Renowned Nigerian author Chimamanda Ngozi Adichie has revealed the story behind her internationally acclaimed name.
Speaking at a recent student gathering, the Half of a Yellow Sun author shared that although her birth certificate listed her names as Ngozi Grace — with Grace being her mother’s name — she never truly felt a personal connection to them.
Now 47, Adichie said she appreciated the name Ngozi but felt it was too common.
She explained that the name ‘Chimamanda’ came to her as a divine revelation, following an earlier attempt to adopt the English name Amanda.
“I am going to say I love both names, but that’s not actually true. The real reason is that ‘Chimamanda’ is a name that I gave myself. And the story is a little bit long, but maybe I should tell it so that the students can hear it,” she said.
“When I was born, the names that were on my birth certificate were Ngozi Grace. Grace was my mother’s name. As I grew older, I always felt that Grace was my mother, not I. I think Grace is a very beautiful name, but it never felt like my name.
“And so I was Ngozi. As a child, I felt that Ngozi, while also a beautiful name, was very common.
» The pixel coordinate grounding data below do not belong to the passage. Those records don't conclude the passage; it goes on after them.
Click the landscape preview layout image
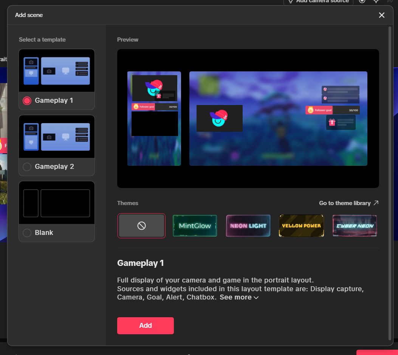Screen dimensions: 398x355 (x=278, y=119)
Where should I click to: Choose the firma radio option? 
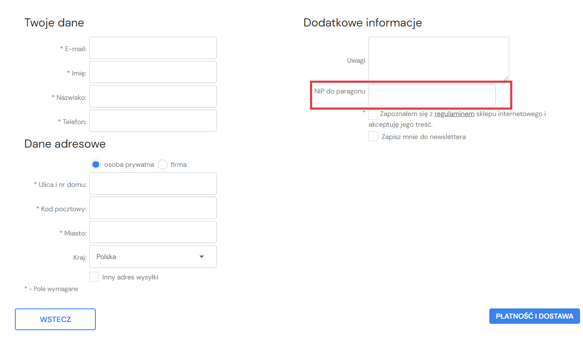(x=162, y=165)
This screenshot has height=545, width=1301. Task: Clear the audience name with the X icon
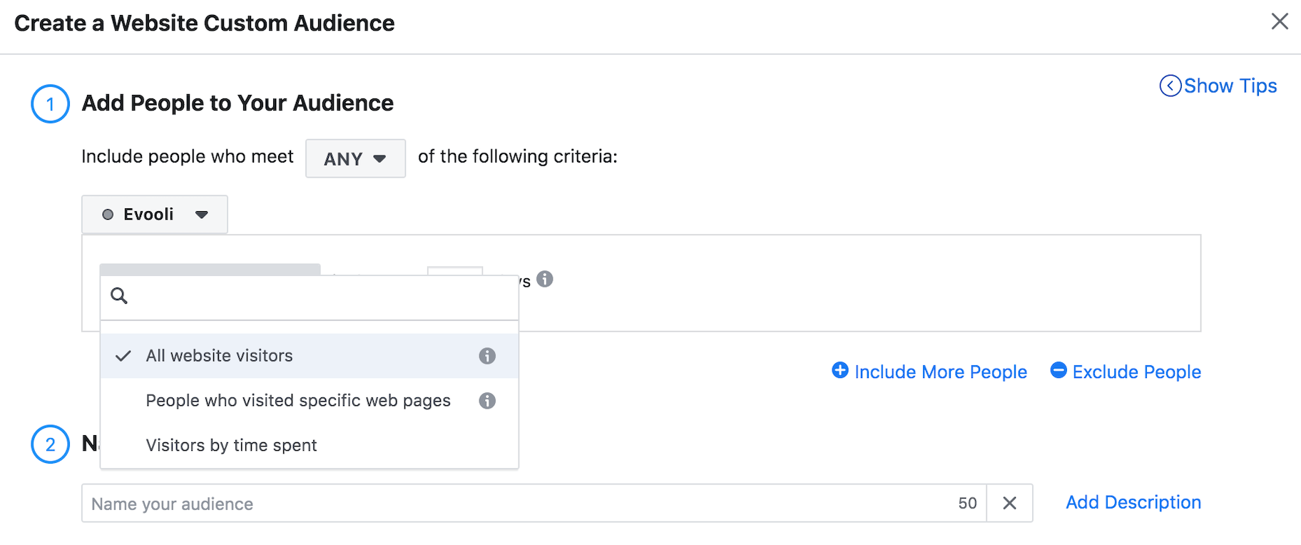pos(1009,504)
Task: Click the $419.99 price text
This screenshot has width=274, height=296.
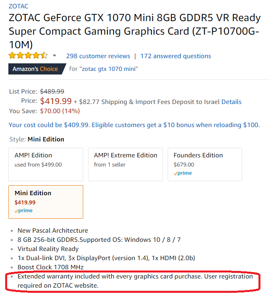Action: pyautogui.click(x=56, y=101)
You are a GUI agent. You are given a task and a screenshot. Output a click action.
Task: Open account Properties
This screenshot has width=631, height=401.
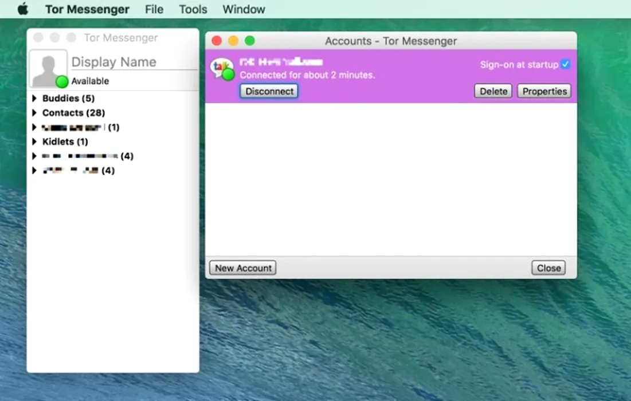click(x=544, y=91)
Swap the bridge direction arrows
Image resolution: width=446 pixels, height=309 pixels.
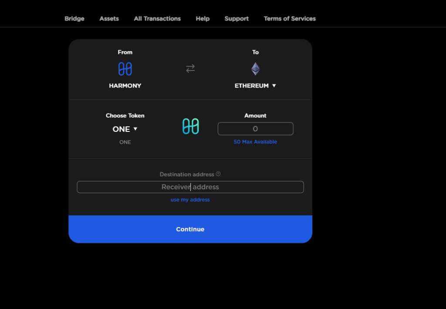pyautogui.click(x=190, y=68)
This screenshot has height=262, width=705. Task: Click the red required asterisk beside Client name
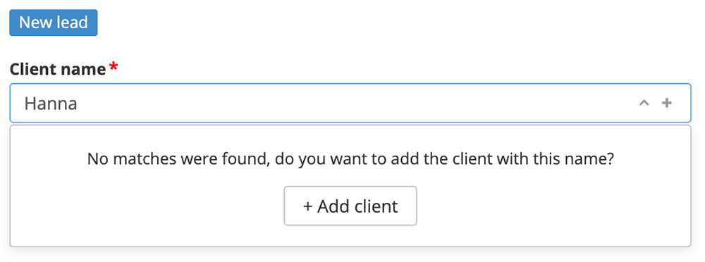(x=114, y=67)
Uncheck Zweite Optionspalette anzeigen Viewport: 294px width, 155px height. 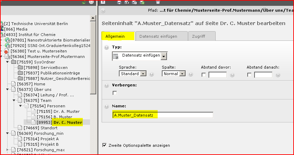click(x=105, y=145)
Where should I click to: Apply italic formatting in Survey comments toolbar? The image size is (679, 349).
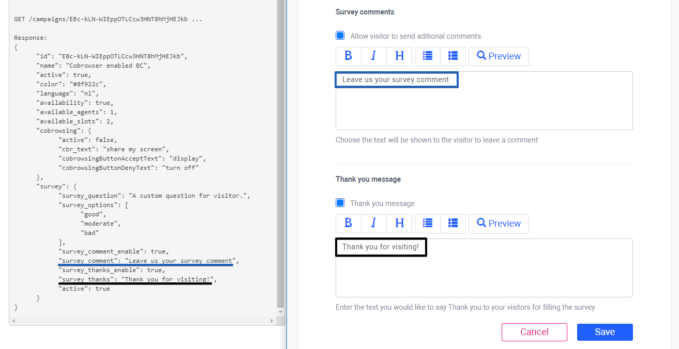click(373, 56)
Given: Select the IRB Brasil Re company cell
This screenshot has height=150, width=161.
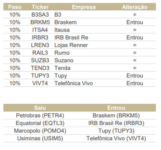Looking at the screenshot, I should tap(71, 38).

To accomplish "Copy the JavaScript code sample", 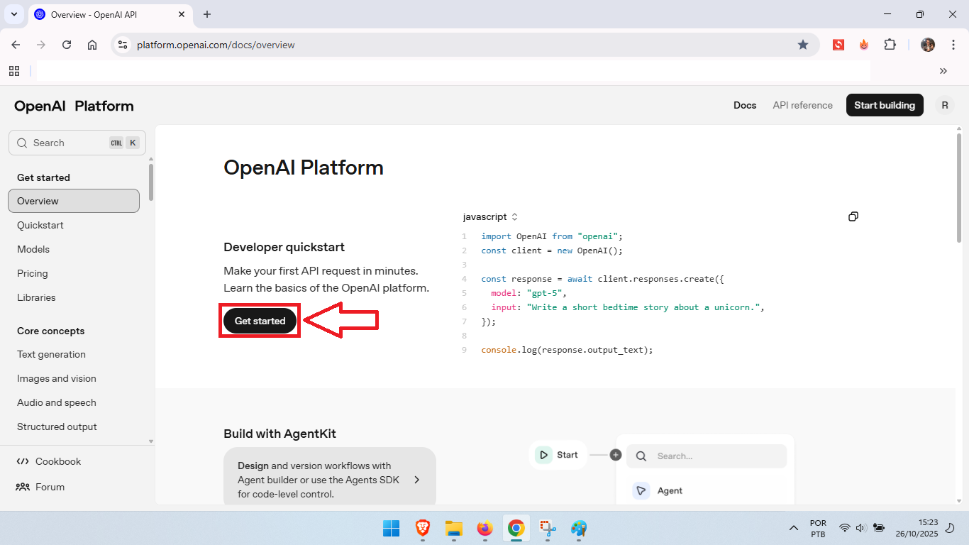I will (853, 216).
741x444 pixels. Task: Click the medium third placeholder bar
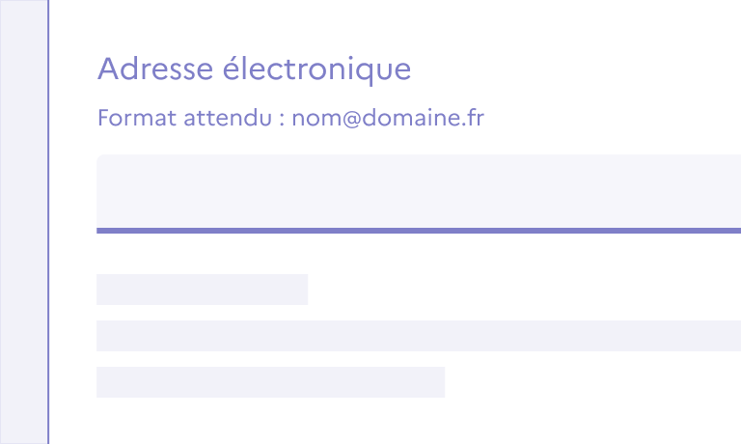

I felt that one in two Igbo girls were named Ngozi. And I always felt that I needed something else that felt uniquely mine.
“And so then at my confirmation, I was reading a novel at the time, and the character in the novel was called ‘Amanda’. So I decided that this name was wonderful and I was going to be called Amanda.
“There were a few arguments with the hierarchy of the church concerning such things as that you must have a saint’s name. So I made my case, and I was allowed to have Amanda.”
Chimamanda said when she moved to the United States for school, she realised how often the name Amanda was mispronounced and how common it was.
“… But anyway, so then I was Amanda. And then I went to the United States to school,” she continued.
“And I noticed very quickly that there were many other Americans in my class called Amanda. But the worst part was how they pronounced the name Amanda.”
She said that’s when she decided to reclaim her Igbo heritage while keeping a trace of Amanda.
“And so one day, someone was referring to me, and I didn’t know because they were saying ‘Amanda,’ and I didn’t turn because I didn’t realise it was me,” the author said.
“And I think that it was, but also during that period, I had started to think about identity and what it means to be from where you come from.
“And so I remember sitting in that class in the US and suddenly I thought, this name is not my name. This name belongs to other people. It’s not mine. I’m not Amanda. And that’s when I started thinking about how I could give myself a name that was an Igbo name, that had a real meaning, but also that had to have that word Amanda because that word was already in my passport and my licence and everything.
“And honestly, it came as a revelation. I remember exactly where I was. And that name, Chima Amanda, came to me. And in Igbo, it means my God will never fall down. And so I just really felt that this was the name that I was given. I gave it to myself, but I was also given the name.”